When multiple agents act in the same
environment, an agent can benefit by
learning models of the other agents involved.
The paper
Learning models of intelligent agents,
by Carmel and
Markovitch,
views interaction
as *repeated game* (from game theory). Assuming that the
other agent uses a regular strategy, modeling
reduces to the problem of inducing finite automata
based on observations [A longer version of the paper
can be found here].
When an adaptive agent interacts with another agent, there are two
contradicting goals: Choosing actions that maximize the expected
utility, and choosing actions that maximize exposition of the opponent.
The paper
Exploration and Adaptation in Multiagent Systems: A Model-based Approach
describes methods to cope with this difficulty.
In the paper
Exploration Strategies for Model-based Learning in Multiagent Systems
we describe a novel look-ahead strategy that takes into account the risk involved in exploration.

The paper Incorporating Opponent models into adversary search, by Carmel and Markovitch, deals with interaction in zero-sum games. The paper describes a generalization of minimax that enables exploitation of recursive opponent models in adversary search. A longer version of the paper deals also with uncertain models. The paper Learning and Using Opponent Models describes a method for learning opponent models.
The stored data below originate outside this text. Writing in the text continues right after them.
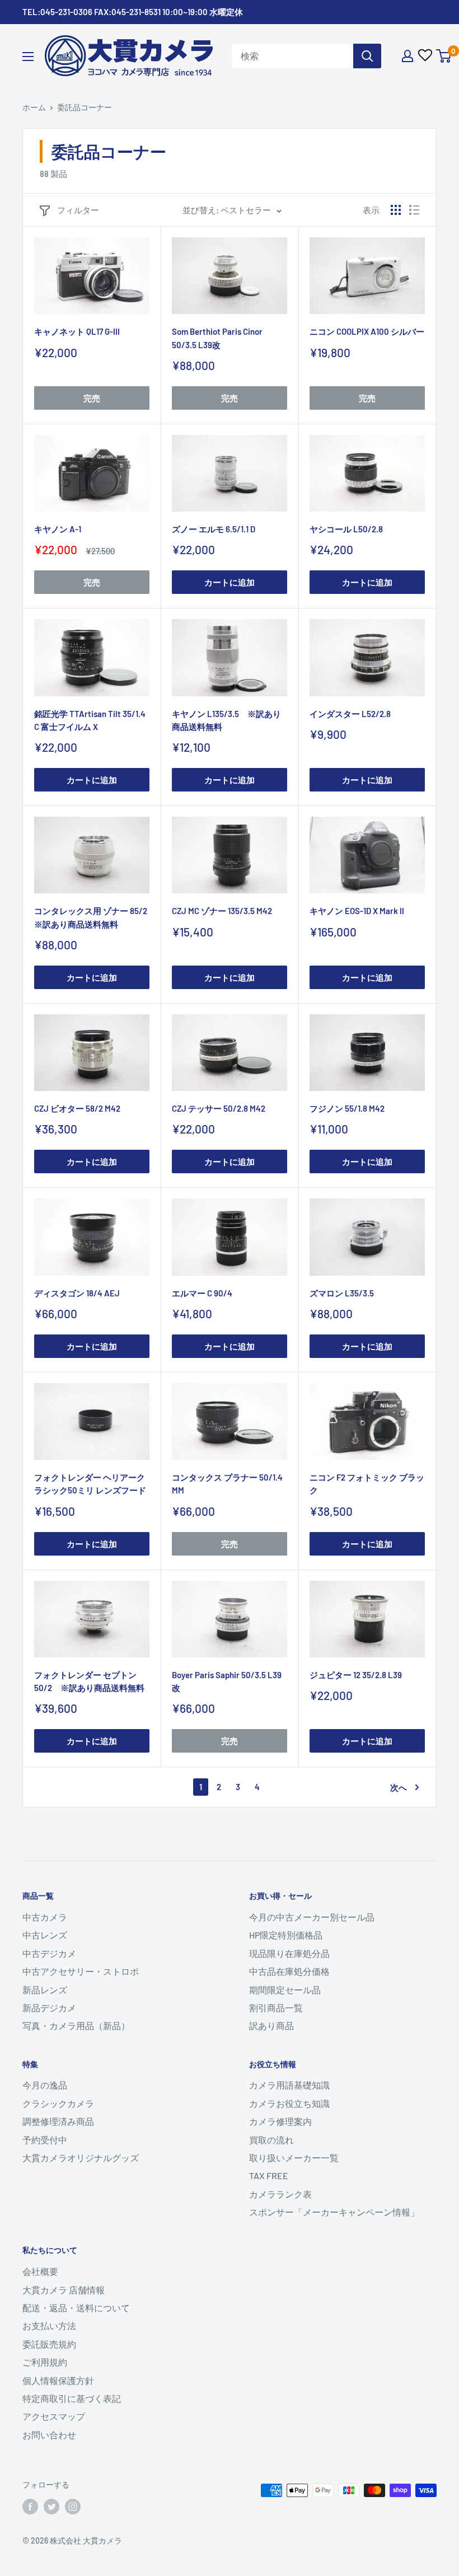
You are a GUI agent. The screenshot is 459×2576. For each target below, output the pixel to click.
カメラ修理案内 (280, 2121)
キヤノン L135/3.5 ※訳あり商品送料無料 (226, 720)
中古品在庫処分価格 (289, 1971)
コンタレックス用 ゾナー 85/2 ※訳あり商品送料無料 (91, 917)
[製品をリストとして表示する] (414, 210)
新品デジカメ (49, 2007)
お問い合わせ (49, 2434)
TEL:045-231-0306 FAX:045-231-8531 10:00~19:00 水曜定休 (132, 12)
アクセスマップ (53, 2416)
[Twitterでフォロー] (51, 2506)
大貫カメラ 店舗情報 (63, 2289)
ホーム (34, 107)
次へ (398, 1787)
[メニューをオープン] (28, 56)
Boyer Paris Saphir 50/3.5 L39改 (227, 1681)
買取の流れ (271, 2139)
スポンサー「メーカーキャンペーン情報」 (334, 2212)
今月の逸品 (44, 2084)
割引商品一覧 (276, 2007)
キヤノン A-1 (57, 529)
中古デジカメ (49, 1953)
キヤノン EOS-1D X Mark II (357, 911)
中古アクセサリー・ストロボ (80, 1971)
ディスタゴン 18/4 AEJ (77, 1293)
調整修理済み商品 (58, 2121)
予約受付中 (44, 2139)
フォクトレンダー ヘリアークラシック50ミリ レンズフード (90, 1483)
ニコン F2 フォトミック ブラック (367, 1483)
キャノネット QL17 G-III (77, 331)
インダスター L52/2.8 (350, 714)
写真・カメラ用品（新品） (76, 2025)
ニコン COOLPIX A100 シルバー (367, 331)
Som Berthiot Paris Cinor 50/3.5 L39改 (217, 337)
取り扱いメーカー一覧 (294, 2157)
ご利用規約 (44, 2362)
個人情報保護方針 (58, 2380)
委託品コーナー (84, 107)
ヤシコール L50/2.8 (346, 529)
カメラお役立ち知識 (289, 2103)
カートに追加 (229, 582)
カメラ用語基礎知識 (289, 2084)
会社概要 (40, 2271)
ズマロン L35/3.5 (342, 1293)
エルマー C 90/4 (202, 1293)
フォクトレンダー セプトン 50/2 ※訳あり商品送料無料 (89, 1681)
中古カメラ (44, 1917)
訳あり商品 (271, 2025)
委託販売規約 (49, 2344)
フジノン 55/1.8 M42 (347, 1108)
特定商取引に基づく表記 (71, 2398)
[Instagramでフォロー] (73, 2506)
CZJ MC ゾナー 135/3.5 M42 (222, 911)
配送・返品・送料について (76, 2307)
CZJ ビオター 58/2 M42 (77, 1108)
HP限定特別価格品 (285, 1934)
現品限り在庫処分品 (289, 1953)
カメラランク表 (280, 2194)
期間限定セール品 (285, 1989)
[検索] (367, 56)
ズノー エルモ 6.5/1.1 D (213, 529)
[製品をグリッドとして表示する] (396, 210)
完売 (91, 398)
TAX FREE (268, 2175)
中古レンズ (44, 1934)
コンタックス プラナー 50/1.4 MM (227, 1483)
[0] (444, 56)
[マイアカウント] (407, 56)
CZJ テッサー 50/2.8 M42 (218, 1108)
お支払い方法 (49, 2325)
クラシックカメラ (58, 2103)
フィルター (78, 210)
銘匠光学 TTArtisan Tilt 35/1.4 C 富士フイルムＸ (90, 720)
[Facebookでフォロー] (30, 2506)
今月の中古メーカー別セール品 (311, 1917)
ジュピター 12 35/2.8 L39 (356, 1675)
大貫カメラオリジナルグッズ (80, 2157)
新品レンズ (44, 1989)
The paper Pruning Algorithms for Multi-model Adversary Search describes some theoretical and experimental results related to pruning in multi-model search.

The paper Learning of Resource Allocation Strategies for game Playing , by Markovitch and Sella, studies the problem of distribution of resources over a sequence of actions. Given an unknown game, the agent learns classification rules that distinguish between "easy" and "difficult" states. [A longer version of the paper]. The paper Derivative Evaluation Function Learning Using Genetic Operators, by Lorenz and Markovitch, describes a method for applying genetic algorithms to evaluation-function learning.